DecodeGenetics / graphtyper

Population-scale genotyping using pangenome graphs
http://dx.doi.org/10.1038/ng.3964
MIT License
171 stars 20 forks source link

Using a SV vcf from other callers than Manta #63

Open clairemerot opened 4 years ago

clairemerot commented 4 years ago

Hello, I'm trying to use Graphtyper as it seems to be fast and to scale well to many samples. Very easy to install and run so far.. but I'm unsure that I'll be able to make the most of it.

My understanding from this issue https://github.com/DecodeGenetics/graphtyper/issues/42 is that it is mostly able to use as a catalogue of variants the output of Manta (which can be filtered by discovery with other tools as suggested in issue 42). Is this still up-to-date or is it now possible to use vcf from other tools? I'm thinking of course in Sv detection by long-reads (perhaps the output of sniffles?)...

I am also trying right now to use a SV database built with Smoove but I'm afraid I'm facing the problem of the lack of information (SVINSSEQ?) because all SV genotyped by Grpahtyper were called "LowQUAL".

Has anyone suggestions or advice to make the most of existing Sv database for genotyping Sv with Graphtyper?

BonusQuestion: How is the quality of the SV call determined? Is it based on coverage and is it a parameter that we could/should tune depending on the dataset?

Thanks a lot for your help Best regards Claire

hannespetur commented 4 years ago

Hello,

Yes, this is still up-to-date, genotyping Manta variants has been yielding the best results in our evaluations. Mostly because Manta has more information on the breakpoint sequence, like you mentioned. I don't know if Sniffles outputs has inserted bases or if the breakpoint coordinates are typically accurate.

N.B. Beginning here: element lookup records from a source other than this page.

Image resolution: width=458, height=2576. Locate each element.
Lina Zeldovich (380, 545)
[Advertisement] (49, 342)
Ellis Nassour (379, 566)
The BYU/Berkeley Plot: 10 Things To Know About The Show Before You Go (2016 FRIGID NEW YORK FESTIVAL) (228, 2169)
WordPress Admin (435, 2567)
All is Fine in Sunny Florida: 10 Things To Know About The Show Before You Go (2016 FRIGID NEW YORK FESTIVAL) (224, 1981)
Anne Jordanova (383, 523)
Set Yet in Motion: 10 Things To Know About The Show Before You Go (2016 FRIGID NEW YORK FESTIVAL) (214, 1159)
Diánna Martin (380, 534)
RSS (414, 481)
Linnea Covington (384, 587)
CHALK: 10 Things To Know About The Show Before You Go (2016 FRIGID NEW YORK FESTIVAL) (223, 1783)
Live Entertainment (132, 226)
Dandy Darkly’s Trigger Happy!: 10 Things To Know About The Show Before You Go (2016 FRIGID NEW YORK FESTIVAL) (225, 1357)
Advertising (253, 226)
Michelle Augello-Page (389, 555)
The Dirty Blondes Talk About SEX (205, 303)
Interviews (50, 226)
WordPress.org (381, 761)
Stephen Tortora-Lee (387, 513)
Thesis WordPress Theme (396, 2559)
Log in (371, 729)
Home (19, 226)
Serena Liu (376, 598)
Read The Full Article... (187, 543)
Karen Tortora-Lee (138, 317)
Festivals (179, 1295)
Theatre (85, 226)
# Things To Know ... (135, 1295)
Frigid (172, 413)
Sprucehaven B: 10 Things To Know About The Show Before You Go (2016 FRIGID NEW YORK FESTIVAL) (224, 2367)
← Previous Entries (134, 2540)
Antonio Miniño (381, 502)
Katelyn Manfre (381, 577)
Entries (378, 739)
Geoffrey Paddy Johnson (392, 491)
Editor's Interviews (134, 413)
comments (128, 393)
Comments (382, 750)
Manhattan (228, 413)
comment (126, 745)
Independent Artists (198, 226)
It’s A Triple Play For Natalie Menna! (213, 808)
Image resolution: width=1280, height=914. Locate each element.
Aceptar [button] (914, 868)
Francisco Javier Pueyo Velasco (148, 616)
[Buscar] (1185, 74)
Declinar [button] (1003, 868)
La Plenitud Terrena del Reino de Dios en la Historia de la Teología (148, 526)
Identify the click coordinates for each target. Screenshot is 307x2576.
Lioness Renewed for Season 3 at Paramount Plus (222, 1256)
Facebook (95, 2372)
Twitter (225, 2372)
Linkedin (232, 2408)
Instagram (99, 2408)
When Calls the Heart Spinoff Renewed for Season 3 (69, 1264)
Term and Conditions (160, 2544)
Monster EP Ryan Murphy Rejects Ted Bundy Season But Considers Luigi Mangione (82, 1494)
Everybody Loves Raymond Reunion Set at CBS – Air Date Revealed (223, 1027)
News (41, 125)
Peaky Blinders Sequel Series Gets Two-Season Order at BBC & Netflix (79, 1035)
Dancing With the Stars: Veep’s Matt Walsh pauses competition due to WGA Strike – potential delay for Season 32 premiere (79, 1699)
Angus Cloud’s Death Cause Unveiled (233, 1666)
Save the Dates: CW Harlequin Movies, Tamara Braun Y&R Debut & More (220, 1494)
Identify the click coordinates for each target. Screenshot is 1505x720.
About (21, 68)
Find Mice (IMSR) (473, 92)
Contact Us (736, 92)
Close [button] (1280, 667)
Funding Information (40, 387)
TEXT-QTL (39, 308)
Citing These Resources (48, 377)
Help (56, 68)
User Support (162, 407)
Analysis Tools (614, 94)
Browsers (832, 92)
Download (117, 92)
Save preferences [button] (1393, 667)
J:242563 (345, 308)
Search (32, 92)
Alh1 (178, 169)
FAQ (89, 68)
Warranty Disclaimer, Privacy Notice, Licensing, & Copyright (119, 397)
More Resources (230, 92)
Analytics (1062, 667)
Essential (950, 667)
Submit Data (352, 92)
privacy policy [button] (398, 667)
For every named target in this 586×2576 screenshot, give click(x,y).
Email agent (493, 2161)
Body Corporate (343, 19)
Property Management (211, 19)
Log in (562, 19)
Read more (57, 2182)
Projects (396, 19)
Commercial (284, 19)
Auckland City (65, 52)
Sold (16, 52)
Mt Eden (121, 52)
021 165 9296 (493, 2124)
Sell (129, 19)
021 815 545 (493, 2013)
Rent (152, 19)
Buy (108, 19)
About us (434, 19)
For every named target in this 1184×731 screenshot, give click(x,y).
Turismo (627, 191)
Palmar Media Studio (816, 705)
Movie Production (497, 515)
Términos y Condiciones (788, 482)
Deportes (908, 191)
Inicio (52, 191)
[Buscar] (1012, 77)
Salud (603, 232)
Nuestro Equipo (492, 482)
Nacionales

Graphtyper assumes the input breakpoint information is accurate and realigns the reads to the SV breakpoint sequences, but if the input is inaccurate the realignment will be worse and the results will be suboptimal. It is a limitation of the method. I am not aware of any method or tool to error correct the input to fix this. If the SV database wasn't created with Manta then likely many breakpoint sequence will be incorrect. Perhaps the best option for an SV database created with smoove is to also use smoove to call the SVs. I find it very surprising that all of SVs were LowQUAL though, I mean I would expect some of the SVs to have the exact coordinates and do not have any bases inserted. I'd love to see some examples to better understand what's going on, if that is possible.

The quality (QUAL) is essentially the log likelihood that the ALT is not a variant. It determined from coverage and also the allele balance and quality of the graph alignments supporting the alternative allele. There is also QD (quality by depth) which is normalized by alternative sequencing depth which is often more useful then raw QUAL value.

Best, Hannes

jjfarrell commented 4 years ago

For input in Graphtyper, I have converted the non-manta descovery calls into a ref and alt sequence without the symbolic <INS> <DEL> <DUP>. That seems to work. For input into graphtyper, I also only use the precise calls from the sv callers. For example, Delly labels their calls as PRECISE and IMPRECISE so I filter out the imprecise variants. Scalpel also does a good job for precise breakpoints but is computationally slow.

clairemerot commented 4 years ago

Thanks to both of you for your answers. Hannes, you are right, a few of them did indeed have a "PASS" although that was very rare. I'll give it a try with smoove directly. So regarding quality, you'd suggest to rather trust QD? (I have manta's found SV on another project which should run well)

Thank you for the suggestion to do the conversion @jjfarrell , was it from Delly?

Has anyone used the output of long-read discovered SV for subsequent genotyping? I'm trying with vg too but Graphtyper seems easier to run!

Thanks a lot Claire

jjfarrell commented 4 years ago

@clairemerot I have downloaded PacBio Hi-Fidelity SVs and other PacBio calls and run them though graphtyper. The HiFidelity PacBio calls seem more precise and work better for genotyping than the earlier PacBio technology.

I have converted from Delly (Filtering on precise), Scalpel and various PacBio calls.